Robert Rogers was a tall, slender, sharp-featured, thin-lipped schoolman and came into the Drew faculty just as the hoary patriarch, James Strong, was succumbing to the infirmities of age. It marked the beginning of a new era. The "Big Five," who had reigned in the Forest for a quarter of a century, was breaking up. The novus homo had a promising pedigree, biologically and academically. The Rogers family was already remarkable for the number of educators on its rolls. The latest-and greatest-showed an awakened interest in the study of Hebrew when a mere boy in Philadelphia. This is Dr. Rogers' account of the incident which determined his course of life. Though the story has been told before, it must be told again and again, and in his own words:

"When I was a boy, not yet 15, I read in Self-Culture, a volume by Prof. John Stuart Blackie of Edinburgh, that Job in the Old Testament was the greatest book in all literature. I determined to read it for myself, and can remember to this day the Sunday afternoon when I lay on the floor in my father's house and read the book of Job through to the end. There was much that was beyond me, and that a second and third reading failed to clear up. Someone told me that what I needed was a commentary. So I went to Leary's second hand bookstore and bought Lange's learned Commentary on Job. But I had not read very far in it before I came against words from the Hebrew with which of course I could not nothing. Undismayed I sought help from the neighboring Lutheran minister. This man admitted that he had lost all the Hebrew he had ever had, but loaned me his grammar, lexicon and Old Testament in Hebrew. With these tools I set to work to find out what was in the book of Job, that made the great Edinburgh proefssor characterize it as the greatest literary production of ages. Strange that I should have begun my study of the Bible at Job instead of Genesis, but so it happened! Well, I kept at it, studying Hebrew by myself while I was preparing for college, and by the time I was ready to enter, I knew as much of Hebrew as of Latin and Greek-and I might add that I received the prize for the best entrance paper in Latin.

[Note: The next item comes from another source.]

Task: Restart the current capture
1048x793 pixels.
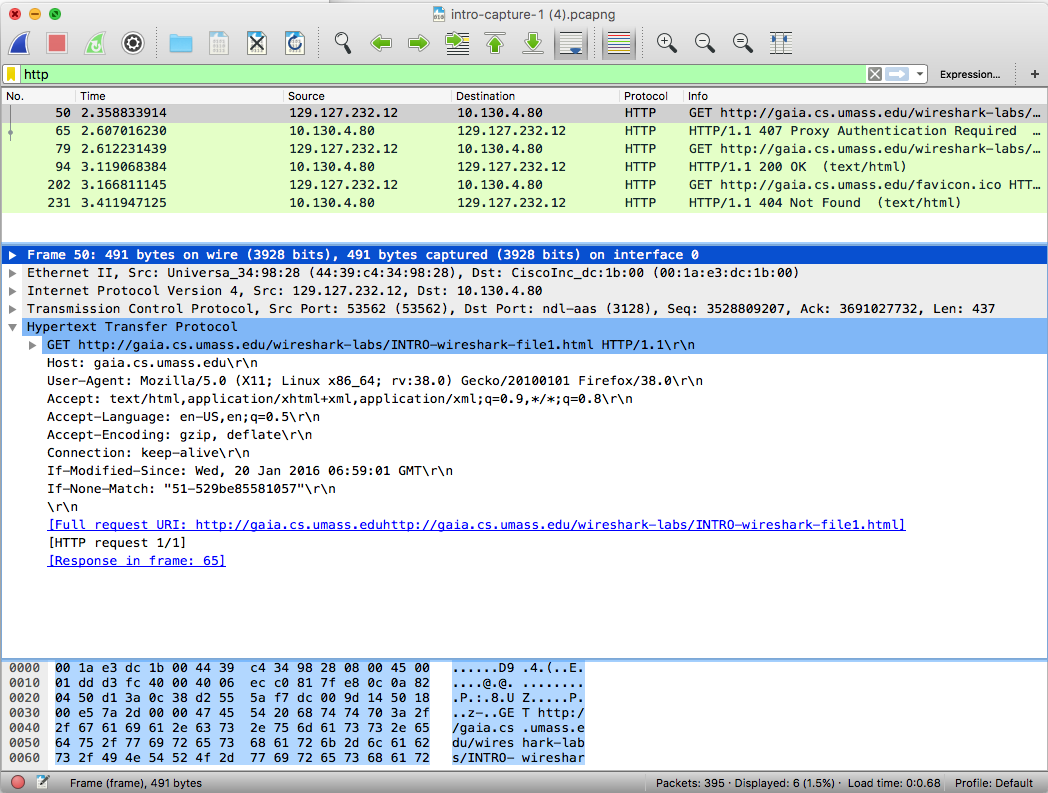Action: click(94, 43)
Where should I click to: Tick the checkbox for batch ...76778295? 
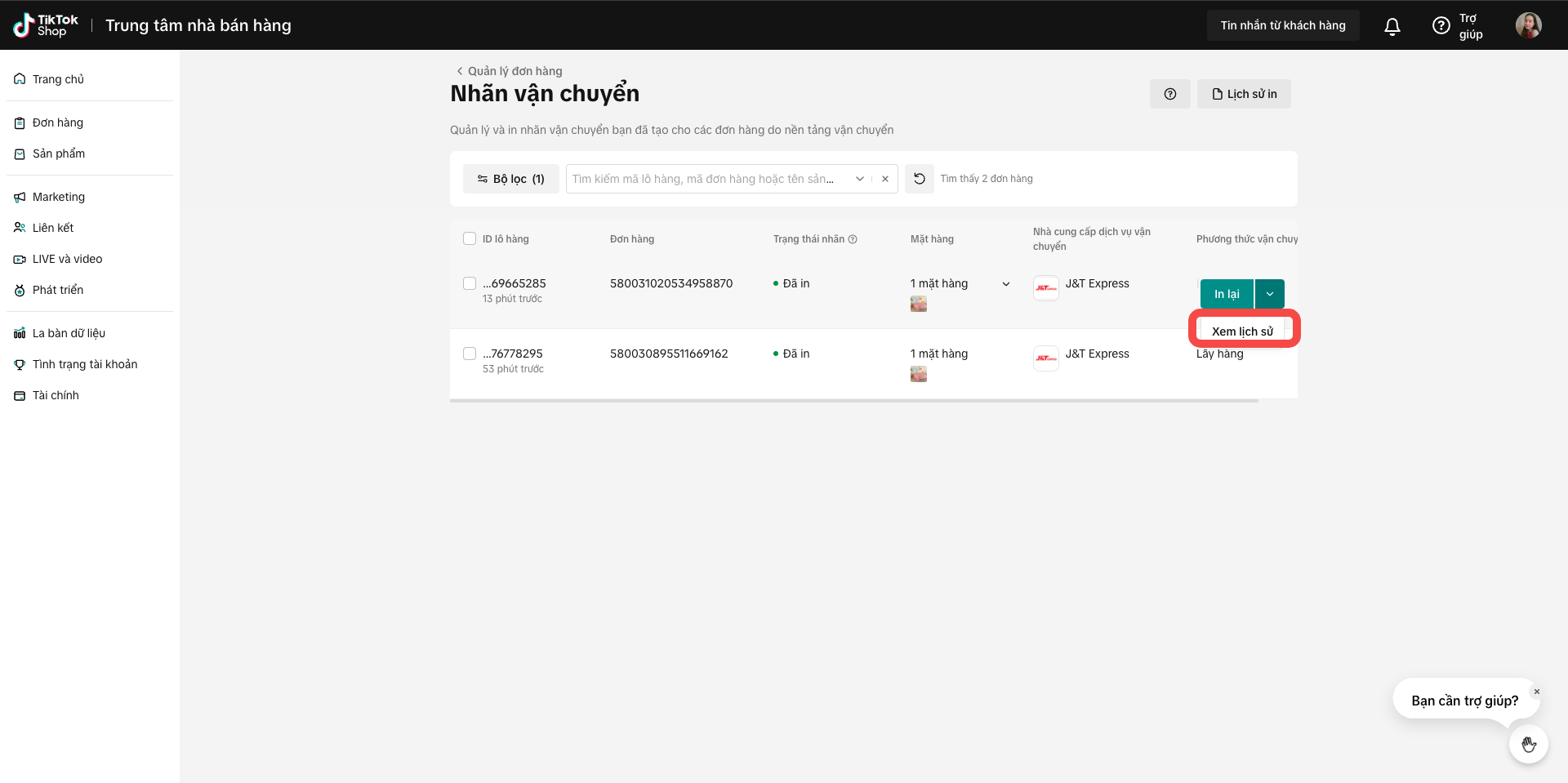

"From those beginnings on that Sunday afternoon when I lay on the floor, trying to comprehend the book of Job, I can trace the whole course of my life and studies. That was fifty years ago. I have never strayed from that line. My whole activity as a student has been concerned with the study of Hebrew and the related languages and the life and literature of the peoples who spoke those languages."

The boy was indeed father of the man. Hungry for learning, he was always seeking it wherever there were stores of it in the Old World. When found and mastered, he put it to service for mankind in the form of books which were true to the existing state of knowledge, and yet expressed in language which the general public could understand and with which the most learned could find no fault. This gift of presenting the results of his own and others' researches into the ancient past in such form as to engage the attention of the public made his lectures on Assyriology as fascinating as a tale of adventure. Not only university audiences, but pastors in Annual Conferences, and much more miscellaneous groups, listened eagerly as the dim figures of the past moved before them in color, action and life under the magic touch of the master.

Robert Rogers' graduation at the University of Pennsylvania was only the beginning. He had heard of a new fountain of knowledge, and promptly joined the select body of ambitious young scholars who flocked to Johns Hopkins for advanced study. Before he was 26 he had been teaching the Biblical languages and Semitic history at Haverford and Dickinson. Not yet 30, he was nominated with others for the chair which Dr. Strong had filled since 1868, and-wonder of wonders!-he was elected over the veteran nominees.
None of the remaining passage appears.